#### Activity
Where a line of the records contains the word "will", show that line.

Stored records

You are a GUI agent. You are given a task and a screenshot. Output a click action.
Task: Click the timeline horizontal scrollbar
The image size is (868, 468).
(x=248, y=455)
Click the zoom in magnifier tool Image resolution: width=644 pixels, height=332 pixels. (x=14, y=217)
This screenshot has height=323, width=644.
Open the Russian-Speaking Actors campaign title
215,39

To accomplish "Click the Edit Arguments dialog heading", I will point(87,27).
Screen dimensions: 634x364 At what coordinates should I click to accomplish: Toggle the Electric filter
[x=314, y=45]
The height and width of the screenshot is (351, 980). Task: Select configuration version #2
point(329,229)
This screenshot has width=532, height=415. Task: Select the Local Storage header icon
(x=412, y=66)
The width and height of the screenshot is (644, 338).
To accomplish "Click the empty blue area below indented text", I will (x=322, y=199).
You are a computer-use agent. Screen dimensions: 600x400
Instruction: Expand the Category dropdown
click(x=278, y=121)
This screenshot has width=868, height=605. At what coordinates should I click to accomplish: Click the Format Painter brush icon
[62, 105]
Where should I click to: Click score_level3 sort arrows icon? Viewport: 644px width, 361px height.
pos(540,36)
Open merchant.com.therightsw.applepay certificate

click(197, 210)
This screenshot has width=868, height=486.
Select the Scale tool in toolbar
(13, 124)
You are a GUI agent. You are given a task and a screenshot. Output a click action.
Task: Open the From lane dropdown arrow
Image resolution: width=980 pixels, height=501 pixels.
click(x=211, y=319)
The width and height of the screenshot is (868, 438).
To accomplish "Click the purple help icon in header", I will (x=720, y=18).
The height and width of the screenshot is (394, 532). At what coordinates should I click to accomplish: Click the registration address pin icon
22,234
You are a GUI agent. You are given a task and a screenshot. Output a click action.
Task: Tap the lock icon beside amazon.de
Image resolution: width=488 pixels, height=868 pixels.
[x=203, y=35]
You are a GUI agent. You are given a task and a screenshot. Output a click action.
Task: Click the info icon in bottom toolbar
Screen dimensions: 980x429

#### Response area
To accomplish "Click the Edit Arguments dialog heading", I will point(87,27).
To accomplish "Click the empty blue area below indented text", I will (x=322, y=199).
To accomplish "Click the purple help icon in header", I will (x=720, y=18).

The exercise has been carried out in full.